My sagaI felt so powerless when it came to my son's birth, and I think a lot of it has to do with the fact that I'm military and so were the OBs I saw. I didn't feel I could stand up to them because they were Majors and I was only a Senior Airman. I tried - when I found out he was breech, the doctor immediately said C-section. I said "I'd still prefer a vaginal birth." He immediately said "No doctor here will do a breech vaginally, especially for a first-time mom." I shut up. At the next appointment (different doctor), I brought it up again. She said "The only way we'd do a breech vaginally is if it was a mom of five that came in with the baby hanging out of her." Again, I shut up.

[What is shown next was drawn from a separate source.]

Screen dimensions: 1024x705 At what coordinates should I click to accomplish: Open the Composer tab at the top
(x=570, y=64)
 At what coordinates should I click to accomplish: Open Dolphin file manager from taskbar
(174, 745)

At my 37-week appointment, we found out he was still breech and the OB scheduled a version - but not until 39 weeks (when the baby's usually too big to turn anyway). She asked me if I wanted to do the C-section right away if we couldn't turn him, or if I wanted to wait till I went into labor. I guess that was the point I accepted the fact that I was having a C/S.
The next day, my water broke. I wasn't sure if it had broken, so I went to the clinic to be checked. Without even looking at me, the doctor started ranting about pregnant women peeing on themselves and thinking their water broke. he checked me and said I was at 5cm and sent me to the hospital. He said I should go straight there before the baby's feet fell out (he was NOT footling). I followed orders and went to the hospital for my C-section. When I was cleaned prior to the insertion of the catheter, I said ouch because the nurse was so rough and I have vestibulitis, and she MOCKED me, saying "That was just the cleaning wipe!" in a condescending tone. I asked for the curtain to be lowered, but was refused. I wasn't told what was going on, but at least my arms weren't strapped down. I had to tell the anesthesiologist twice that I couldn't breathe before he even looked at me, then all he did was put oxygen in my nose.

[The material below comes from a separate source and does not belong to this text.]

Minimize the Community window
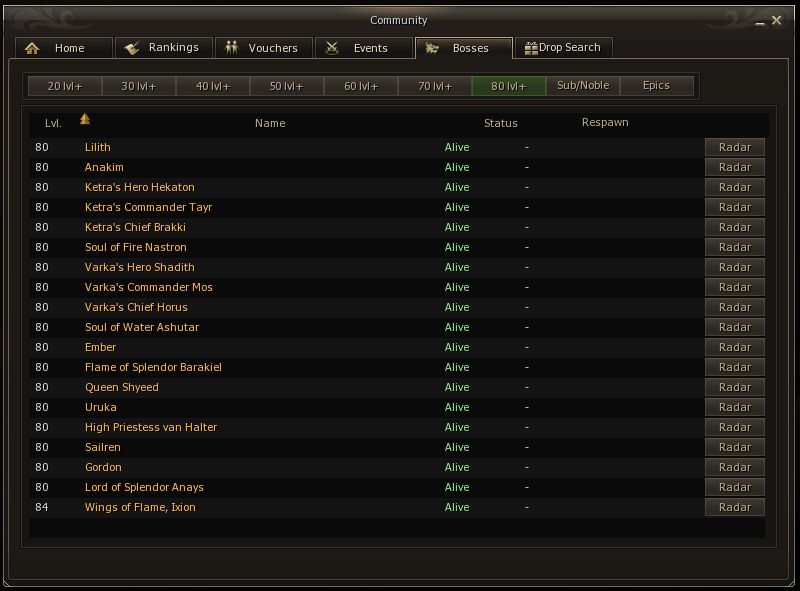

DS had to be bagged to breathe. He was wrapped up and handed to his dad. I got to see him for just a second, before he was taken to the step-down nursery and put under an Oxihood because he was grunting. As she walked out of the door, the nurse asked me if I wanted DS circumcised. If I had said yes, I have no doubt it would have happened then and there, before I got to nurse him or hold him, and before he was an hour old. I was taken to see him on the way to recovery, but I had to leave after a minute because it was so hot in there I was getting nauseated. DS's dad left to buy a camcorder and I went to recovery where I vomited alone for four hours.
Later that night, the nurse helped me pump my colostrum. She said she'd cup-feed him so he wouldn't get nipple confusion. She was so sweet and supportive that I was shocked when I got my records a year later and found out she'd also been cup-feeding him Similac without my permission. No wonder he was sleepy and not interested in latching when I finally got to nurse him - he was full!

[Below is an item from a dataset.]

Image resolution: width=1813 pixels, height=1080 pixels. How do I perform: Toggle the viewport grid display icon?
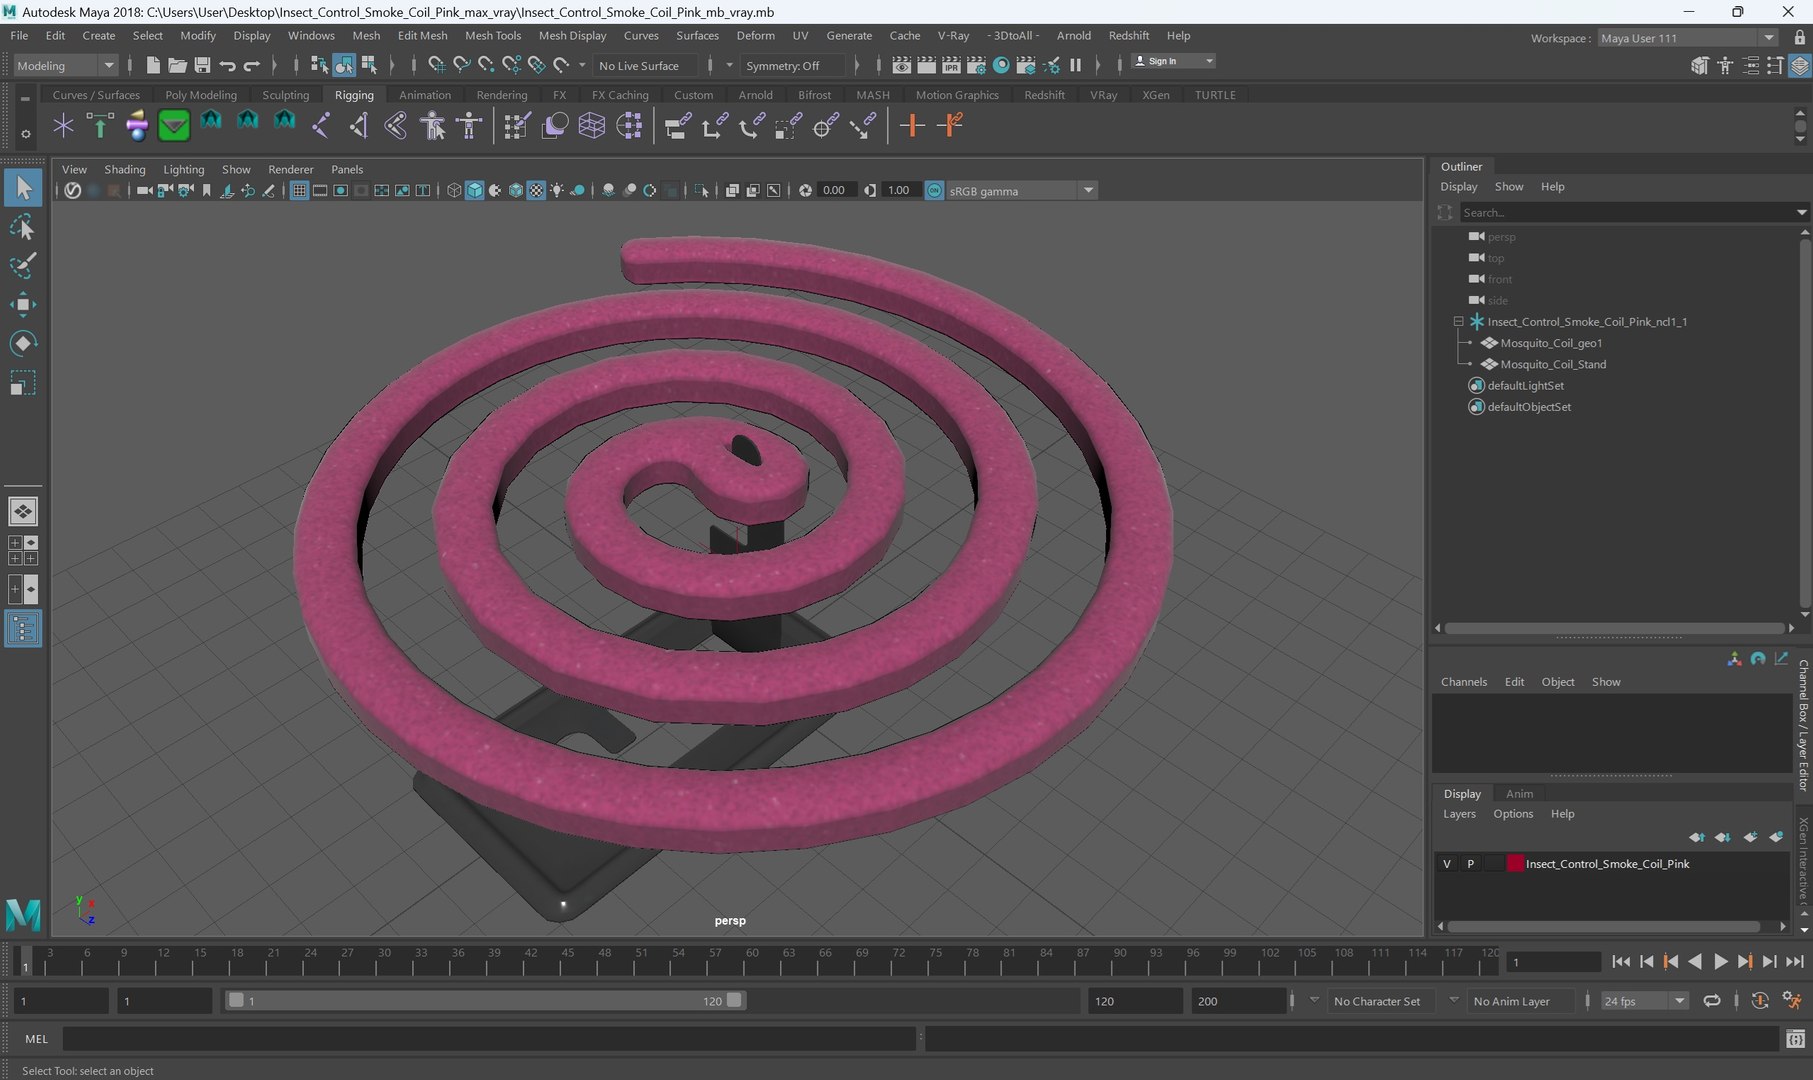(x=299, y=191)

I was forced to stay in bed all night with inflatable things on my legs. I couldn't sleep because my legs were so sweaty and itchy. After asking several times, I finally badgered one of the nurses into unstrapping my legs for a few minutes. I kept trying to lift my legs so air could get to the undersides, but she kept pushing them back down.
When I finally got to go see DS, I found out the nursery nurses hated me. I refused to let them give him a pacifier, which made one nurse whine about how long he took to settle down after I left after each night nurse. I forced them to call me every time he got fussy so I could come down and nurse him instead of letting them give him a pacifier or a bottle.
The day before we left, the pediatrician asked if I wanted DS circumcised. I said no and he said "Yeah, it's unnecessary, but I don't try to discourage parents from getting it done, because it's a procedure and I LIKE doing procedures!" Word for word what he said. My jaw hit the floor and I couldn't even respond. DS was NEVER left alone with that man!
ETA: The kicker to this whole thing was that I had been planning a UC. I wasn't really comfortable doing a breech UC for my first and I agreed to birth at the hospital if the baby remained breech. He did and I allowed myself to be bullied into an unnecessary C-section.
So that's my birth saga. That's just one example of what I've had to deal with. I endured four years of excruciatingly painful vaginal exams, rude questions, and rudeness before I could get a doctor to believe that I had vestibulitis. I was repeatedly told that it was all in my head, that I just wasn't using enough lube, or I wasn't aroused enough, or I might not love my husband, or I might not be sexually attracted to him. Most of this came from women, by the way. It took me two years of infertility and five years of symptoms before I could convince a doctor that I had PCOS. I'm just now being treated for it, seven years after my symptoms first appeared.
It's stories like these that make me even more determined to be a midwife. I will fight tooth and nail for the women in my care. I will treat them with respect and dignity and I will do everything in my power to give them the birth experience they deserve.